When you start paying more attention to your eating habits, you may find that you don’t need as much food as you thought you did. A smaller portion may be enough to address your physical hunger.


At the same time, if you’re someone who loves food, you may wish you could eat a little more, so you could have longer to enjoy your meal or eat more of your dessert.


I experience this occasionally, especially if I see someone else eating a larger meal or a big dessert. I know in my head that not all of us need the same amount of food, and what we need can vary by day, but it can still be hard to shake the emotion.


If this is something you’ve felt, too, here are some suggestions for how to be satisfied with smaller amounts of food.


Practice gratitude before eating

After you’ve gotten your food but before eating, pause for a moment to feel grateful for what you have. Even if you’re not eating a lot, someone spent time growing or raising what you’re eating, harvesting it, packing and transporting it. And a lot of resources went into it – sun, water, fertilizer, and more. It’s worth remembering and appreciating that.


Put down your utensils

When you eat mindlessly, it’s all too easy to keep eating, to prepare for the next bite as soon as you’ve taken the first one. That might be efficient, but it’s not very satisfying.


If you put your utensil down after a bite (or put down the food itself, depending on what you’re eating), you’ll be more inclined to notice and enjoy what you’re eating in the moment. You’ll more fully experience the texture, temperature, and flavor.


And since you’re getting the full experience, eating less food is okay since you won’t feel like you’re missing out.


Baby bites

We’ve all heard of baby steps, and you may also be familiar with baby bites. If you’re not, take a look at a baby spoon sometime – they’re quite small. You can’t fit a lot on there, and that’s the intent.



Now, you might want slightly larger bites than what a baby would eat, but you could try using smaller utensils to see if they encourage you to take smaller bites. Doing this has a few advantages:

  • You’ll taste more of the food – when you take big bites, you lose a lot of the taste because not everything will hit your taste buds

  • This gives more time for your hunger/fullness signals in your brain to catch up with what’s going on in your stomach

  • The meal will be longer, so even though you’re eating less, you’re less likely to feel deprived than you would by eating quickly


Eat food you enjoy

This one applies no matter how much you’re eating.
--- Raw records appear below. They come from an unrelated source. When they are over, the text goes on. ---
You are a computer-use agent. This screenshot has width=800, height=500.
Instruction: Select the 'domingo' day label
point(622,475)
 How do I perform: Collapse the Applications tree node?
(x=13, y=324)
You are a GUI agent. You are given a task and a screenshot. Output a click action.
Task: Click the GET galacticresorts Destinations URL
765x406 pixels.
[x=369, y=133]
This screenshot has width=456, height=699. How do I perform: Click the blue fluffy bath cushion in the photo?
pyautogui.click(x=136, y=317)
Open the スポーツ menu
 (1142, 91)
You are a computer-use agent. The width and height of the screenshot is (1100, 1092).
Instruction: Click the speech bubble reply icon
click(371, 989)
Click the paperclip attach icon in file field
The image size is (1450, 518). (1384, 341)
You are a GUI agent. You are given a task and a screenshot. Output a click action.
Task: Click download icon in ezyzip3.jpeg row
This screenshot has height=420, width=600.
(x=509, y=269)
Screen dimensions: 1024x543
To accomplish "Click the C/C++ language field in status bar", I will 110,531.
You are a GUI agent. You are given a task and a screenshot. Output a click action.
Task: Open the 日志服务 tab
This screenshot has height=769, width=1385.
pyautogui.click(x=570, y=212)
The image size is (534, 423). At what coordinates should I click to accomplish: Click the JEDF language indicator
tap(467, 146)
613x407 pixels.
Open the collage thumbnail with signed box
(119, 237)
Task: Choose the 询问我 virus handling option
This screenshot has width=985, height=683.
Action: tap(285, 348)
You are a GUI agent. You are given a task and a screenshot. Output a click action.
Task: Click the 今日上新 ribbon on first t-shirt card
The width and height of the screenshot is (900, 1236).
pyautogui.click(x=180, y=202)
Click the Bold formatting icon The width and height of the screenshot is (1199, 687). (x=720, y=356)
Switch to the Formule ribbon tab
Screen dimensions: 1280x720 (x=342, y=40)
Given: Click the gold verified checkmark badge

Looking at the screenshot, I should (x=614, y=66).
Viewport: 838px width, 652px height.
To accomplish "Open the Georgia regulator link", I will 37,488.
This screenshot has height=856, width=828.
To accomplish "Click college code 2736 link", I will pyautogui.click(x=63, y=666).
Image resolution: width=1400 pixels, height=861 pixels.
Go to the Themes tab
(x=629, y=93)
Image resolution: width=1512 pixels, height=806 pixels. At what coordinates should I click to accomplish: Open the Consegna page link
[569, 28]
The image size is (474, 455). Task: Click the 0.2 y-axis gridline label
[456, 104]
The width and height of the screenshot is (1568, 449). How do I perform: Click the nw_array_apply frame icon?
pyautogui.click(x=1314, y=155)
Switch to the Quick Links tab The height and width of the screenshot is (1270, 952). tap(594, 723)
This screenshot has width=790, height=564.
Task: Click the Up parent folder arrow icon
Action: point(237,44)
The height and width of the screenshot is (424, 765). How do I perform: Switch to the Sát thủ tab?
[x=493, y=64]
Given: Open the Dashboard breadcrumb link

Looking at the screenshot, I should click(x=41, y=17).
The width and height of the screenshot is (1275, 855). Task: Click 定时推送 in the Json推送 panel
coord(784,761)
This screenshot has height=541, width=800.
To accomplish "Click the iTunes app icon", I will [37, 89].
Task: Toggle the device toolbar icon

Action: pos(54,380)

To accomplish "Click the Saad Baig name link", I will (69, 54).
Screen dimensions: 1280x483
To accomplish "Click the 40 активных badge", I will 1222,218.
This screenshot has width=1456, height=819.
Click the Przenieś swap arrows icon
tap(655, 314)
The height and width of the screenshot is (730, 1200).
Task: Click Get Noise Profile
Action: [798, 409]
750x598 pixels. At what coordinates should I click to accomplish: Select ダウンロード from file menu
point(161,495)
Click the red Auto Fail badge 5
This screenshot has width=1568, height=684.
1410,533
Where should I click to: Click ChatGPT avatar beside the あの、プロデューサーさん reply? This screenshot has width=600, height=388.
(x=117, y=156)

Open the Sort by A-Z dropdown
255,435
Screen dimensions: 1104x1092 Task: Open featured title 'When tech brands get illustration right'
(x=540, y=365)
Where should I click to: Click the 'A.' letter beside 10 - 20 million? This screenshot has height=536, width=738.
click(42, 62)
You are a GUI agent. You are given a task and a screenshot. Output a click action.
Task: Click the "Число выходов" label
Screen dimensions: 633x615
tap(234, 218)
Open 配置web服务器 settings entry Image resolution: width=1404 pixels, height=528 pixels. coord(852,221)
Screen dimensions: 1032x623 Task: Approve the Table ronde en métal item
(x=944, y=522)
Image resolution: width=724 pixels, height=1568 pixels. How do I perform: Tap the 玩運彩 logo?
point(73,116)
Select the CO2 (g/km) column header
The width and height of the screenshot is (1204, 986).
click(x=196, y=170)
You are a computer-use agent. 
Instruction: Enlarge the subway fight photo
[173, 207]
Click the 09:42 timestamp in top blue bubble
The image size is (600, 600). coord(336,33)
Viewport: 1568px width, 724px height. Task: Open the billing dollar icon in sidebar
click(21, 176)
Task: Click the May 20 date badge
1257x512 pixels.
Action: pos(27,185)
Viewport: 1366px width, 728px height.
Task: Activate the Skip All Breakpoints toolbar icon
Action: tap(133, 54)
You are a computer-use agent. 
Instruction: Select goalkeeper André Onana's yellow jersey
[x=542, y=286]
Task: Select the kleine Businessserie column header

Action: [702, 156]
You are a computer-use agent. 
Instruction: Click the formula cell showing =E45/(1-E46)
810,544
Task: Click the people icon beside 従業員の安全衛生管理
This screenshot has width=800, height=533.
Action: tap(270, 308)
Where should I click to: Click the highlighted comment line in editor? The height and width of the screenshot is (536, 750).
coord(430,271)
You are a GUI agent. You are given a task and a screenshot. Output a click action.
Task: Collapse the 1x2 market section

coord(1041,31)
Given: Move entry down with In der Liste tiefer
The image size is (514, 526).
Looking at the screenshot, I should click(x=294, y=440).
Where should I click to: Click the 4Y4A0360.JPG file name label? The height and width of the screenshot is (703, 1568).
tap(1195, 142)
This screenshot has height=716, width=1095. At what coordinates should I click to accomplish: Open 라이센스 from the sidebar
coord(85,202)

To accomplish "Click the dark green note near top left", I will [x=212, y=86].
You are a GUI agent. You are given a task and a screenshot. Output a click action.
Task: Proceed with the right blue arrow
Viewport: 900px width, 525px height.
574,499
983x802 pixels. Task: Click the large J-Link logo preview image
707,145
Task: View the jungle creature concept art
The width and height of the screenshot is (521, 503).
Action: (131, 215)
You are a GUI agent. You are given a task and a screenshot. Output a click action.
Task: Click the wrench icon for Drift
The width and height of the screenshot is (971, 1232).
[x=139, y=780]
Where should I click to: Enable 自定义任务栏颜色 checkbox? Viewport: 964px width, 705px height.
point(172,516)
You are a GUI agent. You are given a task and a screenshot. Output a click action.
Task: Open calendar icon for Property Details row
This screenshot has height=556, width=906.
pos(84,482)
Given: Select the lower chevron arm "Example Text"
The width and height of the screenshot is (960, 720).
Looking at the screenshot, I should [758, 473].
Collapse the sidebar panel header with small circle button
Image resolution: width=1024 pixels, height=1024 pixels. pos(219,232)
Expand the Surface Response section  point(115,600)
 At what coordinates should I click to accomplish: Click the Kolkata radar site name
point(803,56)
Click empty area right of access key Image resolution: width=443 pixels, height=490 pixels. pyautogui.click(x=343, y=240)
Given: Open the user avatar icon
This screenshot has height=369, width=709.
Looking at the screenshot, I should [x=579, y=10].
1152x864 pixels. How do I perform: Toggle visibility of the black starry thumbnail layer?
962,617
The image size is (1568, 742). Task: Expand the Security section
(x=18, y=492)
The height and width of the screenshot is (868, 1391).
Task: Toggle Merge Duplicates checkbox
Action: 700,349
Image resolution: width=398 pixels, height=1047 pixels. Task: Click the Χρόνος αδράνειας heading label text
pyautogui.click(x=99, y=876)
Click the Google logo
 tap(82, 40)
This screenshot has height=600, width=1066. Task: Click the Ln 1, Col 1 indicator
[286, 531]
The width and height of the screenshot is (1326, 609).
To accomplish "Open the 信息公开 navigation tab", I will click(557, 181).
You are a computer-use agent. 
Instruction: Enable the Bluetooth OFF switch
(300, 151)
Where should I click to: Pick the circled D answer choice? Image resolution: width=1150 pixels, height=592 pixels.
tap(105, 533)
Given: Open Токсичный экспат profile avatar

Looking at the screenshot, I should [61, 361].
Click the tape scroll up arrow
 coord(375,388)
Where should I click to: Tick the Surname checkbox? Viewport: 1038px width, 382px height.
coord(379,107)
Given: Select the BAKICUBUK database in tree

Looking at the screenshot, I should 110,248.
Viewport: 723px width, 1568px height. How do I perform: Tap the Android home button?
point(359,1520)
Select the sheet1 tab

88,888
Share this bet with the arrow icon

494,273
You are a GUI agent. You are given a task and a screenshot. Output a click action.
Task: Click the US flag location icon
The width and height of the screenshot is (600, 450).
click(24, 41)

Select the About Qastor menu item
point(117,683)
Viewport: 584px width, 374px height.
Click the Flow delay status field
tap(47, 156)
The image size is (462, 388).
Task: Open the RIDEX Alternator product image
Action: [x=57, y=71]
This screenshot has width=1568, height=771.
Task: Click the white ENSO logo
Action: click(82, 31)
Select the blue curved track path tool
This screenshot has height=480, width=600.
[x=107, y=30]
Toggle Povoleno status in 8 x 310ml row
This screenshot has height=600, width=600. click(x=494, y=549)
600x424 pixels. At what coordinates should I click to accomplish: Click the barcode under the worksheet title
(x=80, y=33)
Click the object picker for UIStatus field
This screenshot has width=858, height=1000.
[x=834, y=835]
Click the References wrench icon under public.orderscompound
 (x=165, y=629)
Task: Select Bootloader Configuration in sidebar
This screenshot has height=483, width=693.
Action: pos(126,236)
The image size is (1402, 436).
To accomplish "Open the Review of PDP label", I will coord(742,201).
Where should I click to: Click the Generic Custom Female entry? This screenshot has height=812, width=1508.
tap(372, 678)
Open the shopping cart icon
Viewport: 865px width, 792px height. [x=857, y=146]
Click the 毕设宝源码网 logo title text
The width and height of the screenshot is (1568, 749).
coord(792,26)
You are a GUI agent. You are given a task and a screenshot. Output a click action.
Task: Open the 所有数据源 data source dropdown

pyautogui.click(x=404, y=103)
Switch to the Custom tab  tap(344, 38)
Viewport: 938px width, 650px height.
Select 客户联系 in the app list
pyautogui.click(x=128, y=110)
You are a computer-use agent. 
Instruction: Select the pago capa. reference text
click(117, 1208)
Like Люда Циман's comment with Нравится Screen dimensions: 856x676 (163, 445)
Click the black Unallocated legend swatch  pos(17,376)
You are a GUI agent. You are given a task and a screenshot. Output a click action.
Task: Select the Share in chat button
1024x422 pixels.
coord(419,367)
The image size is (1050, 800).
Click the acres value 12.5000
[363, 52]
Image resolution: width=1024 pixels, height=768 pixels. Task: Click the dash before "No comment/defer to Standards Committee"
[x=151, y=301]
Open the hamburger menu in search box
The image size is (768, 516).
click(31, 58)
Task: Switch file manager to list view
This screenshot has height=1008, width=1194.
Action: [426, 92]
Having food you like and enjoy, instead of food you think you “should” be eating, dramatically increases your satisfaction. And when you’ve had food that appeals to you, you’re much less likely to go foraging for something else afterward.


Include some variety

It can also help to have different types of food. Maybe one part is hot, another is cold. The meal could include a creamy component as well as a crunchy one.


For example, the other day I had yogurt with fruit, some cucumber, and a piece of toast. That covered cold (yogurt), hot (toast), creamy (yogurt), crunchy (cucumber), sweet (fruit), and savory (yogurt and toast). It wasn’t a huge amount of food, but I found it very satisfying.


Small meals don’t have to leave you wanting

When you see people around you eating a lot of food, it can sometimes feel like a letdown to have a smaller amount of food. You may even feel somewhat resentful.


But you can prevent those feelings if you appreciate your food, build in pauses by putting down your utensil, take smaller bites, eat food you love, and include variety. If you do all that, the odds are good that even if you don’t have a lot of food, you’ll be happy with what you have.